WHAT THE TASK REQUIRES: Once you have read the data below, write it all out exactly.

== DATA RECORDS ==

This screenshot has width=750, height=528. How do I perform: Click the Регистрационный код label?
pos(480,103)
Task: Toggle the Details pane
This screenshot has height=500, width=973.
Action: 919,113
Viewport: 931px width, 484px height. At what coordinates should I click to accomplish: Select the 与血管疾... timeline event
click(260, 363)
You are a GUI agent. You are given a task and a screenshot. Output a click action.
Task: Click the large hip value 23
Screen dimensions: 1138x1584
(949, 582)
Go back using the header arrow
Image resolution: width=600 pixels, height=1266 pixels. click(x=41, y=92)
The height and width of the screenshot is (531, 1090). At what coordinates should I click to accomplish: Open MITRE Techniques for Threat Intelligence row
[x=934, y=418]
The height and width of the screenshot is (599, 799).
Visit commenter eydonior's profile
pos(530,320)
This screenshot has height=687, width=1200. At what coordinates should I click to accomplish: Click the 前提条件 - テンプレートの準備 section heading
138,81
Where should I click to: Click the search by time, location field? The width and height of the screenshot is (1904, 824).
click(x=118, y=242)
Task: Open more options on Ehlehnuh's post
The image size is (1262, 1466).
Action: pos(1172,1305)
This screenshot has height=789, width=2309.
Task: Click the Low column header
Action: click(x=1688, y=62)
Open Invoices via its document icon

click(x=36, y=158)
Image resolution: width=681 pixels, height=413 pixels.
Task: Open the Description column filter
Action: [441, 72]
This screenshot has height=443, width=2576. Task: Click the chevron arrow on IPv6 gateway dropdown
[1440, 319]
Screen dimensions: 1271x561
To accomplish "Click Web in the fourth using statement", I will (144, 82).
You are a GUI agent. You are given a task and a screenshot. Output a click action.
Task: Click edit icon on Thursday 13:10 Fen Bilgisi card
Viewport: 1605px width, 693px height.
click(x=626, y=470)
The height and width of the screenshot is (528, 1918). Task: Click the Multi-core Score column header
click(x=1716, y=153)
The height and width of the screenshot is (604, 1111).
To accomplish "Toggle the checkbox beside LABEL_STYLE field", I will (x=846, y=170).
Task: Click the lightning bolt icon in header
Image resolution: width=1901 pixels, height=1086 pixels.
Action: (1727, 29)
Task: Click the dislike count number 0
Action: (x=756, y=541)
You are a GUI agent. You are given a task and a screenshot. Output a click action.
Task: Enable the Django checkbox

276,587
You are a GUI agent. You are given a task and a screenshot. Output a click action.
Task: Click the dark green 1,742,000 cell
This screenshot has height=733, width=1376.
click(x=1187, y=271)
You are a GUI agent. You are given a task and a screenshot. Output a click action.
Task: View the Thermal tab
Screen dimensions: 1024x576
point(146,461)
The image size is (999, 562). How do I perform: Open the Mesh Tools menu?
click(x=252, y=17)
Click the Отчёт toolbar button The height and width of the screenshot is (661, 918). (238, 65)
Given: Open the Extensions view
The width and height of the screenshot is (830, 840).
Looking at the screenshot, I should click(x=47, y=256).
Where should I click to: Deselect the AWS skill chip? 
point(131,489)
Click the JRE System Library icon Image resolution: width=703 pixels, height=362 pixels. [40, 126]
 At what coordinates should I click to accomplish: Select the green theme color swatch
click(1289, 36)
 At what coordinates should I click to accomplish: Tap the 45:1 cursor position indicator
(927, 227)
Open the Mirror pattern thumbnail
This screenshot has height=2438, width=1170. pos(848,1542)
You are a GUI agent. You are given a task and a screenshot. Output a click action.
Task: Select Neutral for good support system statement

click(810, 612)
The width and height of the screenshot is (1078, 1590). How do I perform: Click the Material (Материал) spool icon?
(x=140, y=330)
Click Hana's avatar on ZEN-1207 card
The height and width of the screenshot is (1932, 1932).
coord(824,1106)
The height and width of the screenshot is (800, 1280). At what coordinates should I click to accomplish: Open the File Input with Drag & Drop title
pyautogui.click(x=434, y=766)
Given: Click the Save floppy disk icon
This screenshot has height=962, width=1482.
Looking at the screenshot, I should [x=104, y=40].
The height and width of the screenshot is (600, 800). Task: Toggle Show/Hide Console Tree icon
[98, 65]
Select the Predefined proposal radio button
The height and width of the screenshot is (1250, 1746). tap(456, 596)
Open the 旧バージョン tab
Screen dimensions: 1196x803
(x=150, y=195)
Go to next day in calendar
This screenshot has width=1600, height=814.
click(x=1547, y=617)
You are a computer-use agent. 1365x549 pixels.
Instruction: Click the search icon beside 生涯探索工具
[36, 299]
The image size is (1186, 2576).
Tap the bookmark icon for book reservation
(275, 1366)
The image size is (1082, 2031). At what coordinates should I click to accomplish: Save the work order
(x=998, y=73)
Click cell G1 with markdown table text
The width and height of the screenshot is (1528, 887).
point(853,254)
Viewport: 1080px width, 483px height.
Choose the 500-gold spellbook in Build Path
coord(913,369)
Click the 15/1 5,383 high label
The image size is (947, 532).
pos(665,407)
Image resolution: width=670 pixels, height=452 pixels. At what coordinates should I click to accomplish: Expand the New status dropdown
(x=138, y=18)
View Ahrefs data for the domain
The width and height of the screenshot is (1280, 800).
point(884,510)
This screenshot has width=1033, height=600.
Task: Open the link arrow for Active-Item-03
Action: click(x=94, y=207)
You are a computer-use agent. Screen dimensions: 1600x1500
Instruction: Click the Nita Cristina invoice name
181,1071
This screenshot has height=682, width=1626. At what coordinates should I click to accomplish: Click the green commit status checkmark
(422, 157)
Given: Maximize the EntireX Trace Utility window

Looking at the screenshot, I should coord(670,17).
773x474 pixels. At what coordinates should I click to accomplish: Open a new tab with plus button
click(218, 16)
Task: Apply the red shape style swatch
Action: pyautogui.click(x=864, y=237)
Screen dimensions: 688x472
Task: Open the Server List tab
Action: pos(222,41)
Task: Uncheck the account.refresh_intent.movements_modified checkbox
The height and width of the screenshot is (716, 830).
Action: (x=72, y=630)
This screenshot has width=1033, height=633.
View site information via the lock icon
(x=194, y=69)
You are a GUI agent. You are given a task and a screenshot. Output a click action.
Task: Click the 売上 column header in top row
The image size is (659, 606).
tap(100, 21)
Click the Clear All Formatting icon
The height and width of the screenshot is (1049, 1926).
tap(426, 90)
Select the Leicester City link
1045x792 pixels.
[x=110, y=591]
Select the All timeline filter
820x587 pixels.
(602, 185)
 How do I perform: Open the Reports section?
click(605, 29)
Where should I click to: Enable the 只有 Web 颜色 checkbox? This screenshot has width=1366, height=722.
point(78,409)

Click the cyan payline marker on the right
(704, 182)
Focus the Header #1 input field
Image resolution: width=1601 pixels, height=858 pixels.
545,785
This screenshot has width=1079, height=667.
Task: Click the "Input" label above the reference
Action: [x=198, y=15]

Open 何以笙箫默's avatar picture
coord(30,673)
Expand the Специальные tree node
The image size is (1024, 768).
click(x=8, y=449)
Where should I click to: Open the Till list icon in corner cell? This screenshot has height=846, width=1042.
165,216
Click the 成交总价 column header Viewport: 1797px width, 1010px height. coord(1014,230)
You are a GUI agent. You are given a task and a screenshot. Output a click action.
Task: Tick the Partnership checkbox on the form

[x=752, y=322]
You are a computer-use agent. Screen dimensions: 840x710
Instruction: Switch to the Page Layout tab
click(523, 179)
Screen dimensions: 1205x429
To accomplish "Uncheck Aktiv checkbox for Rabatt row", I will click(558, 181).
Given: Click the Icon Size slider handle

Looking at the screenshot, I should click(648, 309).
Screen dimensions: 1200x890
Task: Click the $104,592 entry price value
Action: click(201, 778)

===

EXERCISE ANSWER:
This screenshot has width=750, height=528. How do I perform: Click the Регистрационный код label?
pos(480,103)
Task: Toggle the Details pane
This screenshot has height=500, width=973.
Action: 919,113
Viewport: 931px width, 484px height. At what coordinates should I click to accomplish: Select the 与血管疾... timeline event
click(260, 363)
You are a GUI agent. You are given a task and a screenshot. Output a click action.
Task: Click the large hip value 23
Screen dimensions: 1138x1584
(949, 582)
Go back using the header arrow
Image resolution: width=600 pixels, height=1266 pixels. click(x=41, y=92)
The height and width of the screenshot is (531, 1090). At what coordinates should I click to accomplish: Open MITRE Techniques for Threat Intelligence row
[x=934, y=418]
The height and width of the screenshot is (599, 799).
Visit commenter eydonior's profile
pos(530,320)
This screenshot has height=687, width=1200. At what coordinates should I click to accomplish: Click the 前提条件 - テンプレートの準備 section heading
138,81
Where should I click to: Click the search by time, location field? The width and height of the screenshot is (1904, 824).
click(x=118, y=242)
Task: Open more options on Ehlehnuh's post
The image size is (1262, 1466).
Action: pos(1172,1305)
This screenshot has height=789, width=2309.
Task: Click the Low column header
Action: click(x=1688, y=62)
Open Invoices via its document icon

click(x=36, y=158)
Image resolution: width=681 pixels, height=413 pixels.
Task: Open the Description column filter
Action: [441, 72]
This screenshot has height=443, width=2576. Task: Click the chevron arrow on IPv6 gateway dropdown
[1440, 319]
Screen dimensions: 1271x561
To accomplish "Click Web in the fourth using statement", I will (144, 82).
You are a GUI agent. You are given a task and a screenshot. Output a click action.
Task: Click edit icon on Thursday 13:10 Fen Bilgisi card
Viewport: 1605px width, 693px height.
click(x=626, y=470)
The height and width of the screenshot is (528, 1918). Task: Click the Multi-core Score column header
click(x=1716, y=153)
The height and width of the screenshot is (604, 1111).
To accomplish "Toggle the checkbox beside LABEL_STYLE field", I will (x=846, y=170).
Task: Click the lightning bolt icon in header
Image resolution: width=1901 pixels, height=1086 pixels.
Action: (1727, 29)
Task: Click the dislike count number 0
Action: (x=756, y=541)
You are a GUI agent. You are given a task and a screenshot. Output a click action.
Task: Enable the Django checkbox

276,587
You are a GUI agent. You are given a task and a screenshot. Output a click action.
Task: Click the dark green 1,742,000 cell
This screenshot has height=733, width=1376.
click(x=1187, y=271)
You are a GUI agent. You are given a task and a screenshot. Output a click action.
Task: View the Thermal tab
Screen dimensions: 1024x576
point(146,461)
The image size is (999, 562). How do I perform: Open the Mesh Tools menu?
click(x=252, y=17)
Click the Отчёт toolbar button The height and width of the screenshot is (661, 918). (238, 65)
Given: Open the Extensions view
The width and height of the screenshot is (830, 840).
Looking at the screenshot, I should click(x=47, y=256).
Where should I click to: Deselect the AWS skill chip? 
point(131,489)
Click the JRE System Library icon Image resolution: width=703 pixels, height=362 pixels. [40, 126]
 At what coordinates should I click to accomplish: Select the green theme color swatch
click(1289, 36)
 At what coordinates should I click to accomplish: Tap the 45:1 cursor position indicator
(927, 227)
Open the Mirror pattern thumbnail
This screenshot has height=2438, width=1170. pos(848,1542)
You are a GUI agent. You are given a task and a screenshot. Output a click action.
Task: Select Neutral for good support system statement

click(810, 612)
The width and height of the screenshot is (1078, 1590). How do I perform: Click the Material (Материал) spool icon?
(x=140, y=330)
Click Hana's avatar on ZEN-1207 card
The height and width of the screenshot is (1932, 1932).
coord(824,1106)
The height and width of the screenshot is (800, 1280). At what coordinates should I click to accomplish: Open the File Input with Drag & Drop title
pyautogui.click(x=434, y=766)
Given: Click the Save floppy disk icon
This screenshot has height=962, width=1482.
Looking at the screenshot, I should [x=104, y=40].
The height and width of the screenshot is (600, 800). Task: Toggle Show/Hide Console Tree icon
[98, 65]
Select the Predefined proposal radio button
The height and width of the screenshot is (1250, 1746). tap(456, 596)
Open the 旧バージョン tab
Screen dimensions: 1196x803
(x=150, y=195)
Go to next day in calendar
This screenshot has width=1600, height=814.
click(x=1547, y=617)
You are a computer-use agent. 1365x549 pixels.
Instruction: Click the search icon beside 生涯探索工具
[36, 299]
The image size is (1186, 2576).
Tap the bookmark icon for book reservation
(275, 1366)
The image size is (1082, 2031). At what coordinates should I click to accomplish: Save the work order
(x=998, y=73)
Click cell G1 with markdown table text
The width and height of the screenshot is (1528, 887).
point(853,254)
Viewport: 1080px width, 483px height.
Choose the 500-gold spellbook in Build Path
coord(913,369)
Click the 15/1 5,383 high label
The image size is (947, 532).
pos(665,407)
Image resolution: width=670 pixels, height=452 pixels. At what coordinates should I click to accomplish: Expand the New status dropdown
(x=138, y=18)
View Ahrefs data for the domain
The width and height of the screenshot is (1280, 800).
point(884,510)
This screenshot has width=1033, height=600.
Task: Open the link arrow for Active-Item-03
Action: click(x=94, y=207)
You are a computer-use agent. Screen dimensions: 1600x1500
Instruction: Click the Nita Cristina invoice name
181,1071
This screenshot has height=682, width=1626. At what coordinates should I click to accomplish: Click the green commit status checkmark
(422, 157)
Given: Maximize the EntireX Trace Utility window

Looking at the screenshot, I should coord(670,17).
773x474 pixels. At what coordinates should I click to accomplish: Open a new tab with plus button
click(218, 16)
Task: Apply the red shape style swatch
Action: pyautogui.click(x=864, y=237)
Screen dimensions: 688x472
Task: Open the Server List tab
Action: pos(222,41)
Task: Uncheck the account.refresh_intent.movements_modified checkbox
The height and width of the screenshot is (716, 830).
Action: (x=72, y=630)
This screenshot has width=1033, height=633.
View site information via the lock icon
(x=194, y=69)
You are a GUI agent. You are given a task and a screenshot. Output a click action.
Task: Click the 売上 column header in top row
The image size is (659, 606).
tap(100, 21)
Click the Clear All Formatting icon
The height and width of the screenshot is (1049, 1926).
tap(426, 90)
Select the Leicester City link
1045x792 pixels.
[x=110, y=591]
Select the All timeline filter
820x587 pixels.
(602, 185)
 How do I perform: Open the Reports section?
click(605, 29)
Where should I click to: Enable the 只有 Web 颜色 checkbox? This screenshot has width=1366, height=722.
point(78,409)

Click the cyan payline marker on the right
(704, 182)
Focus the Header #1 input field
Image resolution: width=1601 pixels, height=858 pixels.
545,785
This screenshot has width=1079, height=667.
Task: Click the "Input" label above the reference
Action: [x=198, y=15]

Open 何以笙箫默's avatar picture
coord(30,673)
Expand the Специальные tree node
The image size is (1024, 768).
click(x=8, y=449)
Where should I click to: Open the Till list icon in corner cell? This screenshot has height=846, width=1042.
165,216
Click the 成交总价 column header Viewport: 1797px width, 1010px height. coord(1014,230)
You are a GUI agent. You are given a task and a screenshot. Output a click action.
Task: Tick the Partnership checkbox on the form

[x=752, y=322]
You are a computer-use agent. Screen dimensions: 840x710
Instruction: Switch to the Page Layout tab
click(523, 179)
Screen dimensions: 1205x429
To accomplish "Uncheck Aktiv checkbox for Rabatt row", I will click(558, 181).
Given: Click the Icon Size slider handle

Looking at the screenshot, I should click(648, 309).
Screen dimensions: 1200x890
Task: Click the $104,592 entry price value
Action: click(201, 778)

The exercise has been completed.